The company is Blink Charging. It was founded in 2009 and has headquarters in Miami Beach.

It offers a wide-range of products for home use as well as a network of over 23,000 charging stations nationwide covering 40 states and eight countries. The company also is in the process of creating infrastructure that will make finding an outlet to charge up your PEV no more of a challenge than gassing up your fossil-fuel car or truck at the corner gas station.

According to Blink Vice President for Grants David Soens, who was one of the speakers at a recent Zoom session for the Southern Automotive Media Association (SAMA), the federal government has designated certain highly traveled corridors around the United States for  a network of fast-charging stations.

Blink offers investment opportunities for companies to establish outlets as well as working with federal, state, and in some cases municipal grants to build the infrastructure. In Florida, Soens said, owners of charging stations will work with the state on evacuation plans to make sure that EV drivers have a designated path to safety in the case of a an approaching storms.

Blink prefers to operate under the owner-operator model with the company maintaining ownership of the fast chargers and charging stations to maintain of potential future income possibilities and also be assured that if something does go wrong the company can step right in and fix it, Rebecca Gutierrez, VP for Marketing, said during the session.
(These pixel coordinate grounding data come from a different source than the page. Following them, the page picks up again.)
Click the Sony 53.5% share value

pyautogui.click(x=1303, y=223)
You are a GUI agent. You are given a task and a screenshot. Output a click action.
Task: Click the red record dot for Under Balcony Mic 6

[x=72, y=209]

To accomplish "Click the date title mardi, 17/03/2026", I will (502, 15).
That separates it from most other companies that make fast chargers and sell them outright.

Outlets may be installed at all kinds of locations, said Rock Henderson, CEO of Ghost Space, which works with Blink to secure those locations.
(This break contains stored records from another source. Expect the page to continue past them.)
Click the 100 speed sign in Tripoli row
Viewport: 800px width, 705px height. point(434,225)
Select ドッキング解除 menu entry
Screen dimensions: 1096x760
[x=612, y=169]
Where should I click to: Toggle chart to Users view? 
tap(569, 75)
Henderson said having a charging station outside a store or shop can actually help a business’  bottom line as 89 percent of EV drivers who plug in at a location then enter that business to shop, and 43 percent become regular customers.

In addition to apartment and condo complexes and business offices (charge your car while you work!), other potential sites for charging outlets include fast-foot restaurants, strip malls, and virtually any business that caters to the public.
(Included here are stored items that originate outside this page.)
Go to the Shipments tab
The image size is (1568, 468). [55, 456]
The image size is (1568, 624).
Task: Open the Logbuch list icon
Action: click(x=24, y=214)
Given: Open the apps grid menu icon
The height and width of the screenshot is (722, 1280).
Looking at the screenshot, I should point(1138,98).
“It’s a perfect match. You get your ‘charge’  inside while you’re getting your charge outside,” Henderon said. “It works at all levels of private industry.”

Even a gas station can can offer a fast-charging service.

“We think it’s a great incentive for our customers to provide that at our shopping locations,” said Matthew Bingham, an acquisition specialist for Florida-based Bingham Realty. “They can charge their car while shopping or getting a coffee or a sub sandwich or any of the above.

“We see a great potential in it. We think it would be a great resource to have at our locations.”

Some day, and maybe sooner than you think, there will be facilities with multiple hookups like the typical food-store-fast-food-fuel-rest stop along today’s Florida’s Turnpike. There’ already is one such large charging facility in England.

And more good news: Equipment updates also are continually cutting the length of time it takes to get an electric vehicle fully charged.

“We were doing 50-kilowatt chargers six, seven, eight years ago and now we are evolving to 150-kilowatt plus and then moving to 350-kilowatt chargers,” Soens said. “That’s going to reduce your charge time at a location from 30 to 40 minutes to 15 minutes and in some cases even under 10-minute charge events in the near future.”

Speaking of charges, Soens says the average cost to get an EV up to speed is $10, though that can vary according to what vehicle you are charging and its battery capacity.